Please return every line of the records below that contains the word "sidebar".

• **Extracted information**:
============================================================

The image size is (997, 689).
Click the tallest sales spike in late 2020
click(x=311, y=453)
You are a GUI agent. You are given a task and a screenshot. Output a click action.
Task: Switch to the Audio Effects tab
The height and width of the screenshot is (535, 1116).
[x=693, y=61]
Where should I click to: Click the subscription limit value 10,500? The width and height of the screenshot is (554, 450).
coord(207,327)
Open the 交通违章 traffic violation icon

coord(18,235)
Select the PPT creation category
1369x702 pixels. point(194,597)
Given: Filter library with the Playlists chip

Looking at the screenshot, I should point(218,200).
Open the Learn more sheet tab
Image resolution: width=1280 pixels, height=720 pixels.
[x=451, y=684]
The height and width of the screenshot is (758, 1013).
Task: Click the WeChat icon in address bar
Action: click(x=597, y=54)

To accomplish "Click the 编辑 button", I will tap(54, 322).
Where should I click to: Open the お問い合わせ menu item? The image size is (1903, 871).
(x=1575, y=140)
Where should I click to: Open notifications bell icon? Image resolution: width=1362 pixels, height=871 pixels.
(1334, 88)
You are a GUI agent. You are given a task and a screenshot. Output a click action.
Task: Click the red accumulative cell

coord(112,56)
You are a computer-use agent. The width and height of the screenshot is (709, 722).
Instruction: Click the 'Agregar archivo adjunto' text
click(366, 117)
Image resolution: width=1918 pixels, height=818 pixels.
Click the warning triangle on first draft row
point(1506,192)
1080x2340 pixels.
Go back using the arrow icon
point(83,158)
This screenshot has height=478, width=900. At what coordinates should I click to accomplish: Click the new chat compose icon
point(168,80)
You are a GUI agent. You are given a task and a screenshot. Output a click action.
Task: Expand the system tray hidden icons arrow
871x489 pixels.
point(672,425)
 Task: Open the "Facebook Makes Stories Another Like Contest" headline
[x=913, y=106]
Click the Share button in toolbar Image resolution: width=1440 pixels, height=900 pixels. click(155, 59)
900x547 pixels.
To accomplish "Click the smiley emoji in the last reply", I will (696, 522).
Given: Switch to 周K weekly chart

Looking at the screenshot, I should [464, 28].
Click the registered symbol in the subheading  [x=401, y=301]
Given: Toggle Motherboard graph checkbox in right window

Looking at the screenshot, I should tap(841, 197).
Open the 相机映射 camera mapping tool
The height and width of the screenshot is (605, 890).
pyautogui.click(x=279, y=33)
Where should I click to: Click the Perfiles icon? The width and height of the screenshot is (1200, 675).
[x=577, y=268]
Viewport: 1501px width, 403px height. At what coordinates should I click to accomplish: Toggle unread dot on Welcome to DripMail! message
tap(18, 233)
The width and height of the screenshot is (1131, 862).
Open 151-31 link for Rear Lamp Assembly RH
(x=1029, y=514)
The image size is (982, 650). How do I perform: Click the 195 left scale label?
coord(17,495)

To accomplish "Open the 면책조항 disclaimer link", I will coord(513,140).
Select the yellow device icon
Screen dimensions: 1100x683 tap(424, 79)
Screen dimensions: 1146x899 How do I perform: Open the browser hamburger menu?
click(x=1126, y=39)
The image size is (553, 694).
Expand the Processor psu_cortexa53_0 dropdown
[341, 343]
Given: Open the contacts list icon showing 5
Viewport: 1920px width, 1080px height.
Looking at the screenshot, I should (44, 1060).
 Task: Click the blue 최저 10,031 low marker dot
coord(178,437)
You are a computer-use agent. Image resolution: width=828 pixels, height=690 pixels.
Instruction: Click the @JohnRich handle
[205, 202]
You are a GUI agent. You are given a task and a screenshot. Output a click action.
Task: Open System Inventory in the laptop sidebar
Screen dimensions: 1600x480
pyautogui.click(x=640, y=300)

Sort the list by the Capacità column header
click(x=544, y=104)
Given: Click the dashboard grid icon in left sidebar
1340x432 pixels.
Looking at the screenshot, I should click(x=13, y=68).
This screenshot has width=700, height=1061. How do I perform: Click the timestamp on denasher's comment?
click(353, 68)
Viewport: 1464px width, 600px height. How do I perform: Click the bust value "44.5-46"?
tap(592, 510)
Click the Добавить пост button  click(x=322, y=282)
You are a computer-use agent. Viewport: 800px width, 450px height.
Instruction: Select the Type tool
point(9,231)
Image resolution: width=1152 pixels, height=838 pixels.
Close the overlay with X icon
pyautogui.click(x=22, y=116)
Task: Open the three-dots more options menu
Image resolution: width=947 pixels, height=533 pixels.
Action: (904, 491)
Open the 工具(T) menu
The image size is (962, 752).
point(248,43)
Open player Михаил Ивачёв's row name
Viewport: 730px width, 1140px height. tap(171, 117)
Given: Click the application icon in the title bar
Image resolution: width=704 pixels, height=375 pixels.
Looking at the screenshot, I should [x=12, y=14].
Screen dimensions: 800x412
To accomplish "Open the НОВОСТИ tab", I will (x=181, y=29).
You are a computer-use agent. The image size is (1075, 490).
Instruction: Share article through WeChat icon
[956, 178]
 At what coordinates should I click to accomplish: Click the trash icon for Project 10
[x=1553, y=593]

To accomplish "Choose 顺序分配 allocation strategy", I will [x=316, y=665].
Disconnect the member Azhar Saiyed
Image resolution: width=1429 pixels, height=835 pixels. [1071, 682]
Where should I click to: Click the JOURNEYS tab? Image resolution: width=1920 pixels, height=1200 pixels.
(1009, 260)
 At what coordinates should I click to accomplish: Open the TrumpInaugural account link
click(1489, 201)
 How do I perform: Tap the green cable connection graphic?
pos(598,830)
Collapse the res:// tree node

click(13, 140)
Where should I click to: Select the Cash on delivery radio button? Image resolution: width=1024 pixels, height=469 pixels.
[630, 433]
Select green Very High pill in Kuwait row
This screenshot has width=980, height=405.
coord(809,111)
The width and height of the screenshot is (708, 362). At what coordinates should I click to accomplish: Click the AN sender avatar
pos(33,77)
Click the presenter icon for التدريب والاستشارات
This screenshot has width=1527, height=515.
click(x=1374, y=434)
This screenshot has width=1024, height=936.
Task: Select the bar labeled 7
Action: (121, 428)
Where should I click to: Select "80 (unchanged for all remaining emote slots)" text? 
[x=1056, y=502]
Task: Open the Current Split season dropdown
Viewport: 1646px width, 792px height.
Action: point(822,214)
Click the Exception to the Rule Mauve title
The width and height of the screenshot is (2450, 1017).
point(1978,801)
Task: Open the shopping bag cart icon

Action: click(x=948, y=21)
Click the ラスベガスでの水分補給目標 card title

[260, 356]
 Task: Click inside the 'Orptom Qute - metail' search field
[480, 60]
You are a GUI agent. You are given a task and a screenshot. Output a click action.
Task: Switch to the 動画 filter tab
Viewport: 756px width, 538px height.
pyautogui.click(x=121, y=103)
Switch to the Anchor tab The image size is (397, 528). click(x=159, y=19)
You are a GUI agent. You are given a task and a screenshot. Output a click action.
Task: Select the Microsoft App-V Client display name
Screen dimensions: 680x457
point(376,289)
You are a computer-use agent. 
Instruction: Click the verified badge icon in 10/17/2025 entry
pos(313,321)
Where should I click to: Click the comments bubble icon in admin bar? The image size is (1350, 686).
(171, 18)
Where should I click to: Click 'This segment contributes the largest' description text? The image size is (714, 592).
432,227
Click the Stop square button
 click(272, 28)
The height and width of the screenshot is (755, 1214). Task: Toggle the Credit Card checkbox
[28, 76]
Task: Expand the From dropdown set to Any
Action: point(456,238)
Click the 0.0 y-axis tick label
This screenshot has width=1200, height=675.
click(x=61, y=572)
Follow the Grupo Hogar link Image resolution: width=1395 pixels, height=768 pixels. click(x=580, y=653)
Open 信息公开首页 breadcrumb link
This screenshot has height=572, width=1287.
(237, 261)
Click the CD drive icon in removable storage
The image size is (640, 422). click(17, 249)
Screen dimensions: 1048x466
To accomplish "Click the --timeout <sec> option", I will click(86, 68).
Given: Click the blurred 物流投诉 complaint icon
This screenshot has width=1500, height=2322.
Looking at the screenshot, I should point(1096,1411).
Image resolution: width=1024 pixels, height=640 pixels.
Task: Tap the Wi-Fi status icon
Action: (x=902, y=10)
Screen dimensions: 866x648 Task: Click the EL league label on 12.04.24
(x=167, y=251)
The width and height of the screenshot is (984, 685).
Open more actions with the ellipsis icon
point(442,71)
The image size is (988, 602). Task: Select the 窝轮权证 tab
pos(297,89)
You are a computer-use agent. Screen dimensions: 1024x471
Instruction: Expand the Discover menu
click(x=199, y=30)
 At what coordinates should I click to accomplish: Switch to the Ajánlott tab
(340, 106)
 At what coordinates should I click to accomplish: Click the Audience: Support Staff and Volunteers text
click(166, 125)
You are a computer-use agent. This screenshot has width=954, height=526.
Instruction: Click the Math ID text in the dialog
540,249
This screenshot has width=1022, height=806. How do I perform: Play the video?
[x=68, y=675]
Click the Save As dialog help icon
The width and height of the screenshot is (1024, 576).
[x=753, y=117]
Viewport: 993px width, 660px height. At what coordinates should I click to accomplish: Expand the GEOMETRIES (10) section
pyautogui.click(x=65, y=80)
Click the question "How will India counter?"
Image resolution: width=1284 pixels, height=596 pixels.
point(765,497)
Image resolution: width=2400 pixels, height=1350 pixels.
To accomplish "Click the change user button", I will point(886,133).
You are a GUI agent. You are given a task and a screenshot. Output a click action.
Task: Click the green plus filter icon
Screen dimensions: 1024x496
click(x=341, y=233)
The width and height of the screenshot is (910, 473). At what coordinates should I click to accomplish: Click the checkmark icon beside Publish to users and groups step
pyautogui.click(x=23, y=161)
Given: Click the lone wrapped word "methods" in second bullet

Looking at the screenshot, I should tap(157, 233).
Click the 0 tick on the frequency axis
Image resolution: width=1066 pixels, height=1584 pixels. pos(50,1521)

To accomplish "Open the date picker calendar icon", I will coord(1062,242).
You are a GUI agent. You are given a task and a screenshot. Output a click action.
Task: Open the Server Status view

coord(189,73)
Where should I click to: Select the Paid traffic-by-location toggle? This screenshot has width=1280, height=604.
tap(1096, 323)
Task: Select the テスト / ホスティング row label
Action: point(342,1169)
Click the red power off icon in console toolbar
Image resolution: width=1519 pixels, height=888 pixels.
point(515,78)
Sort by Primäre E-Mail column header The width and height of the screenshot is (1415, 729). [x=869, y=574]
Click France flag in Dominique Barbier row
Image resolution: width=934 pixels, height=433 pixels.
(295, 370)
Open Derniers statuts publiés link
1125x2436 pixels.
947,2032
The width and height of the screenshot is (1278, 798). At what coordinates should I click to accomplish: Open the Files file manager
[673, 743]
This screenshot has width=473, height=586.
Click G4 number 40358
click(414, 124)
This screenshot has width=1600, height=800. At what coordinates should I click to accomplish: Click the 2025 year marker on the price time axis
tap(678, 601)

============================================================

• **Response box**:
Task: Open System Inventory in the laptop sidebar
Given: Click the dashboard grid icon in left sidebar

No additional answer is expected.